→ **Records supplied**:
"""

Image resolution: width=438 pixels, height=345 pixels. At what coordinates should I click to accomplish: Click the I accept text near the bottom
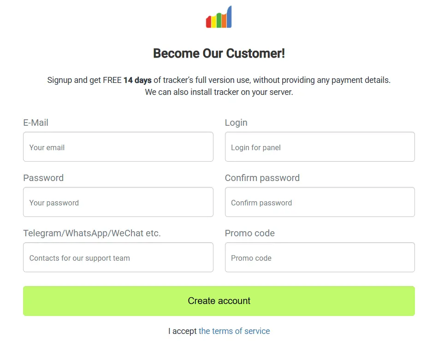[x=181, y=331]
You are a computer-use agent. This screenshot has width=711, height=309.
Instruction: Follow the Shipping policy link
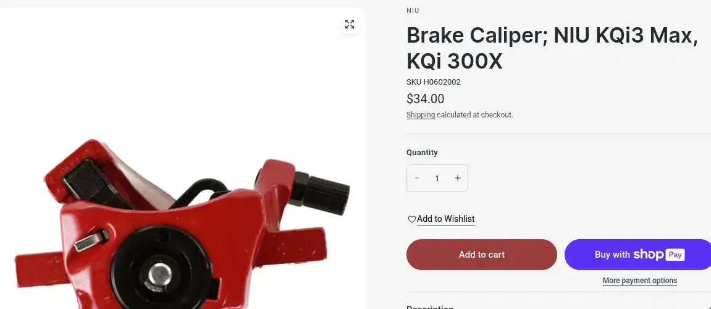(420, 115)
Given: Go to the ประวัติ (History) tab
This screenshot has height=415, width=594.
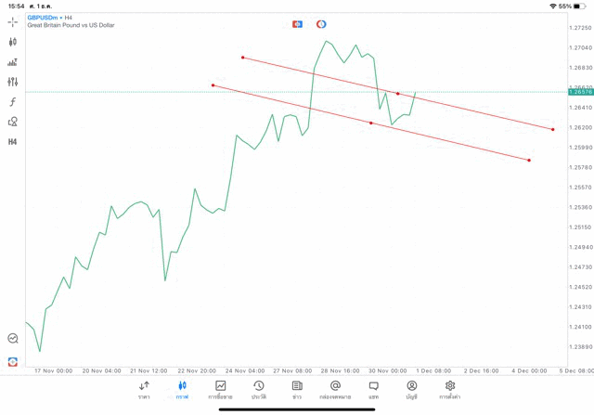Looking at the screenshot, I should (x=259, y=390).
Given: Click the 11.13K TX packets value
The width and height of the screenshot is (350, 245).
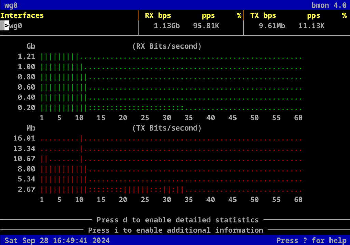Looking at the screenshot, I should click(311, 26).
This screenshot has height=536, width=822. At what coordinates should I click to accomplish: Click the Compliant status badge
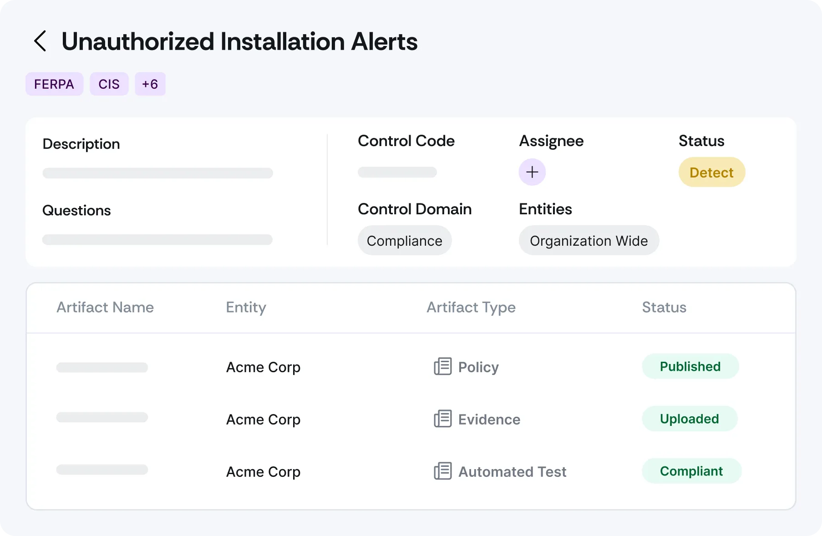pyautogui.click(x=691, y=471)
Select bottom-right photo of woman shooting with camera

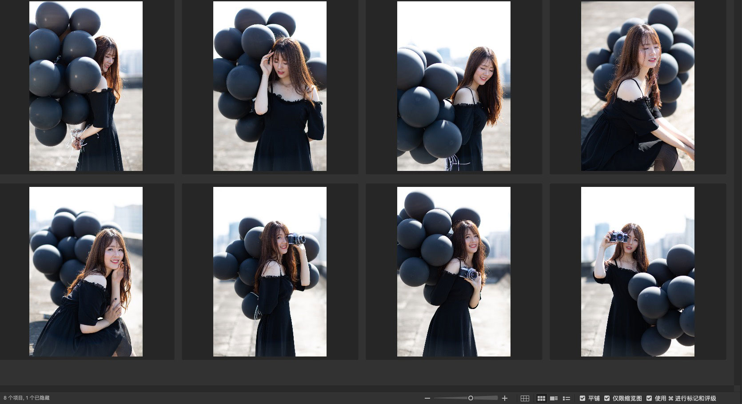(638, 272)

"""
"""

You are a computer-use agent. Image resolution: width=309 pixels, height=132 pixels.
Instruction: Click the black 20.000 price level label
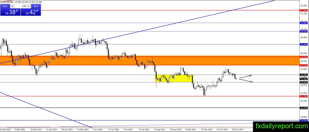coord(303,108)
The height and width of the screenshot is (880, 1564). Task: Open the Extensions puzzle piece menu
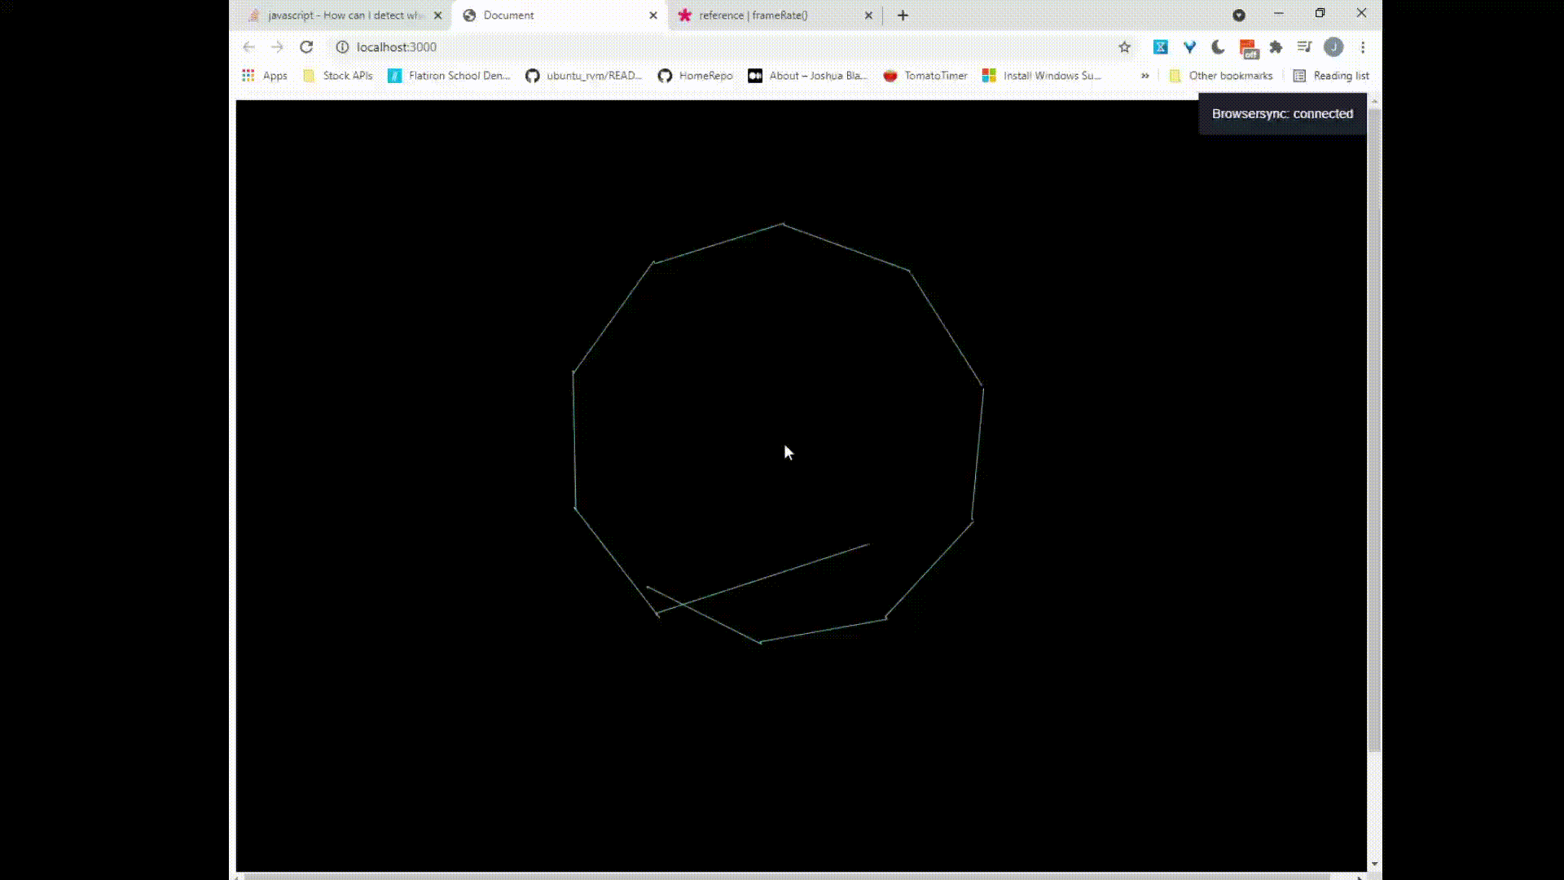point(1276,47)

"""
"""

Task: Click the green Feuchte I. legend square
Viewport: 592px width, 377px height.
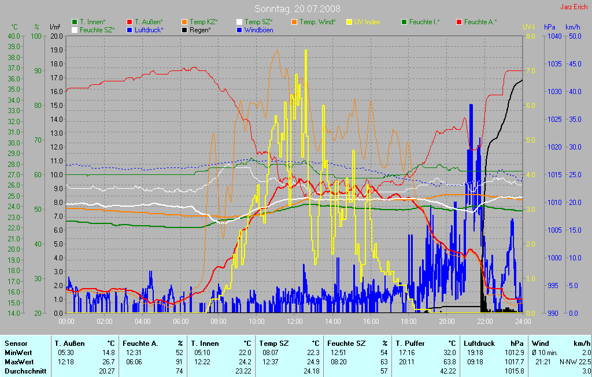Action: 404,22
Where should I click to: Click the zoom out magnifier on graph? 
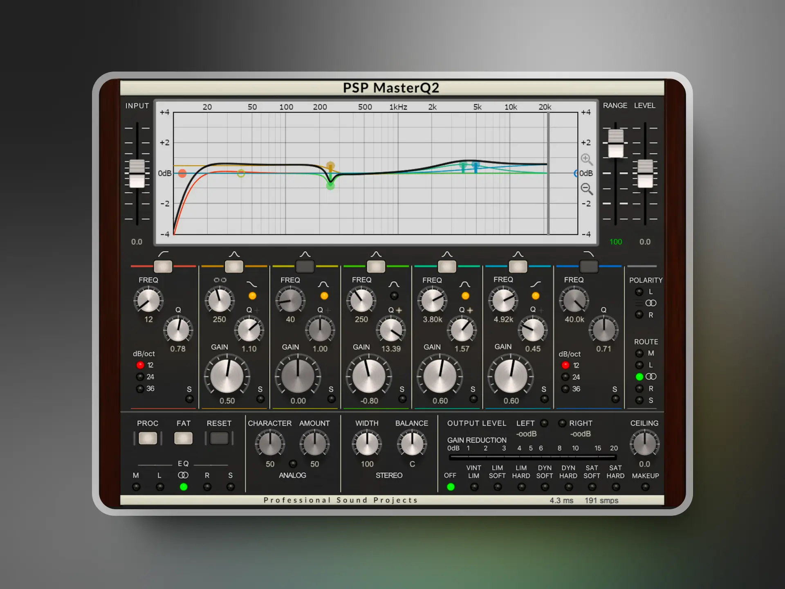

"""

→ **Problem requirements**: Pick out each line in the data above that contains the word "Task", and copy those lines. Uppercase and lowercase letters must match.

→ **Right answer**:
The height and width of the screenshot is (880, 1564). Task: Open the Extensions puzzle piece menu
Task: Click the green Feuchte I. legend square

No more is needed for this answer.